Risk1, the most common term in cybersecurity, is the measure of potential for loss due to a vulnerability. Risk is often expressed as the probability of a vulnerability being exploited multiplied by the impact of the exploit.
Due to the unpredictable nature of software, and computing in general, it is impossible to accurately calculate the probability of a vulnerability being discovered and exploited in the wild. Risk is the nearest proxy we can use to measure the potential for loss.
In cybersecurity, risk is the potential for loss, damage or destruction of assets or data. Threat is a negative event, such as the exploit of a vulnerability. And a vulnerability is a weakness that exposes you to threats, and therefore increases the likelihood of a negative event.
As John mentions, risk is not the same as threat or vulnerability though they are often used interchangeably. Risk is the potential for loss, Threat is the exploitation of a vulnerability, and Vulnerability is a weakness that exposes you to threats.

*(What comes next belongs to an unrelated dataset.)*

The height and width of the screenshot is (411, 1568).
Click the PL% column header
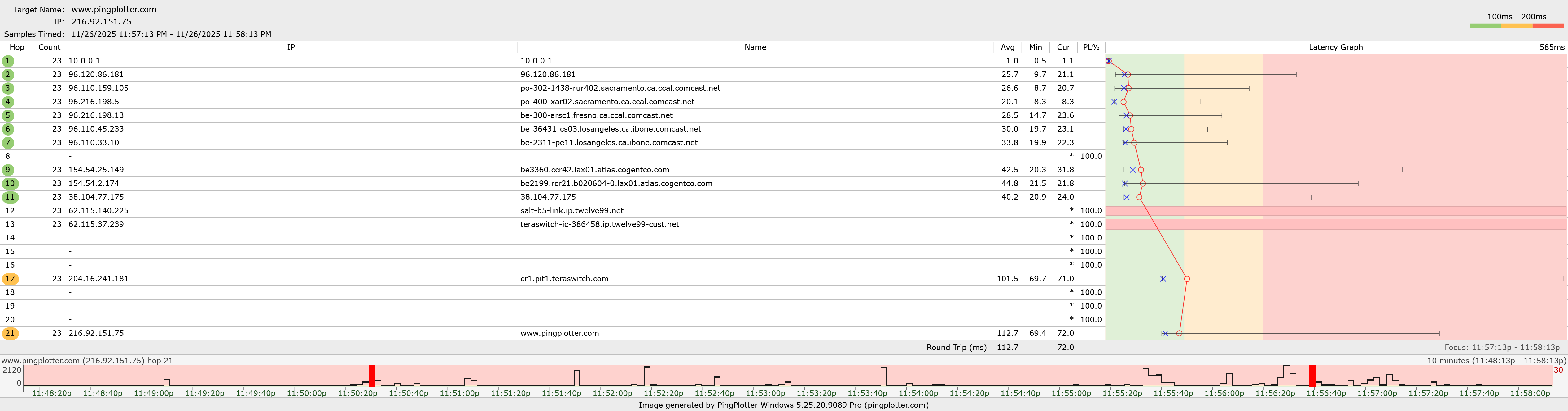[1091, 47]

The importance of understanding risk should not be understated as it is the primary driver behind security controls. The more risk the more controls, the lower the risk, the fewer controls are implemented. Risk is the primary driver of security budgets. The more risk, the more money is spent on security. The less risk, the less money is spent on security.
NIST developed a risk management framework2 that is widely used in the industry and is the basis for many security standards.